### EXTRACT
In 2016, the Georgia General Assembly passed a religious freedom bill that was pushed by a vociferous minority of the Republican base and would have had minimal impact on religious freedom in Georgia but would have risked considerable harm to Georgia’s economy owing to the almost unanimous opposition by the business sector. Add to that, Democrats at all levels of government came together to oppose the legislation.
There were similar Religious Freedom bills filed throughout the country in 2015 and 2016. As with Georgia, Democrats and progressives vehemently opposed them all. One of the most notable was the Religious Freedom Restoration Act signed by Governor Mike Pence of Indiana in 2015.
Unafraid of backlash, Governor Nathan Deal vetoed the Georgia measure. There were calls for an override from within his own party, and significant discontent in the Republican base. As Donald Trump gained popularity in 2016, passions that might have cooled over the issue were instead fanned so some parts of the base cemented a belief that Deal betrayed them.
In the 22 states which have such laws up to November 2022 they had little practical impact but have served as lovely music to the ears of a Republican base that never tires of a good social or cultural conflict hymnal.
The Music Stopped Last Week
On Friday, a trial court in Indiana found that Indiana’s law banning abortion violates the state Religious Freedom Restoration Act. For those keeping score at home, the statute that was attacked by Democrats and progressives like few other bills in recent memory, save for abortion restrictions themselves, is now being used (successfully, so far) by Democrats and progressives to block abortion bans at the state level.

### INFORMATION SUPPLIED
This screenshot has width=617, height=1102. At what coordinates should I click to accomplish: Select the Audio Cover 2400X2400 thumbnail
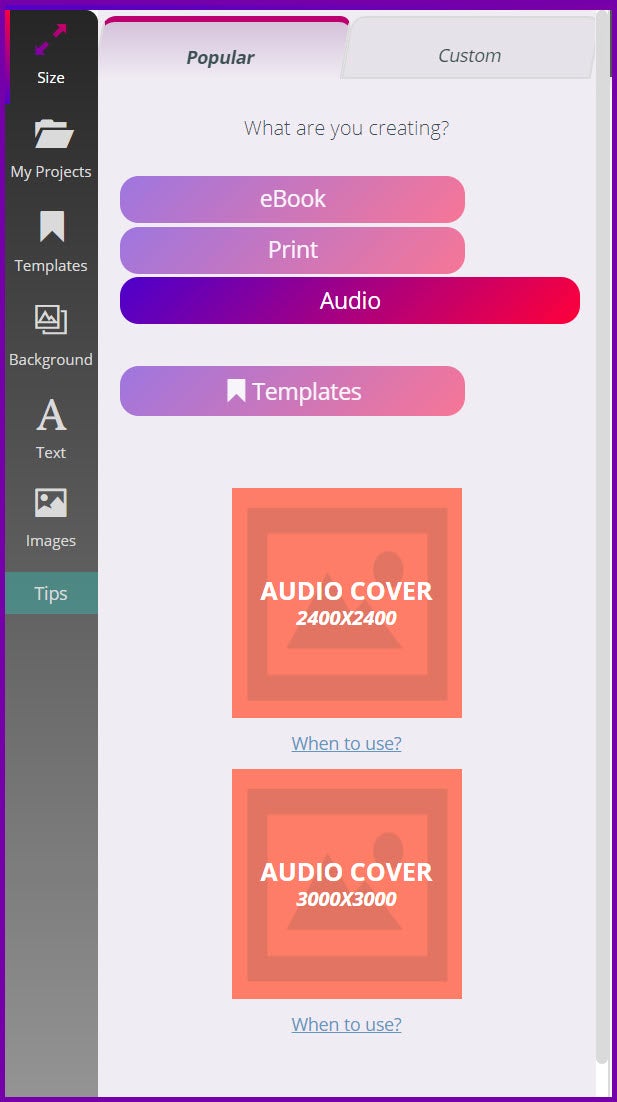(347, 603)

### EXERCISE PROMPT
Tell whether each statement below agrees with the passage on religious freedom laws, giving yes or no and quoting the words of the passage that settle it: (a) Governor Nathan Deal signed Georgia's religious freedom bill into law. (b) Indiana's Religious Freedom Restoration Act was signed in 2015. (c) An Indiana trial court ruled that the state's abortion ban violates its Religious Freedom Restoration Act.

### REPLY TO THE TASK
(a) No: "Governor Nathan Deal vetoed the Georgia measure."
(b) Yes: "the Religious Freedom Restoration Act signed by Governor Mike Pence of Indiana in 2015."
(c) Yes: "a trial court in Indiana found that Indiana’s law banning abortion violates the state Religious Freedom Restoration Act."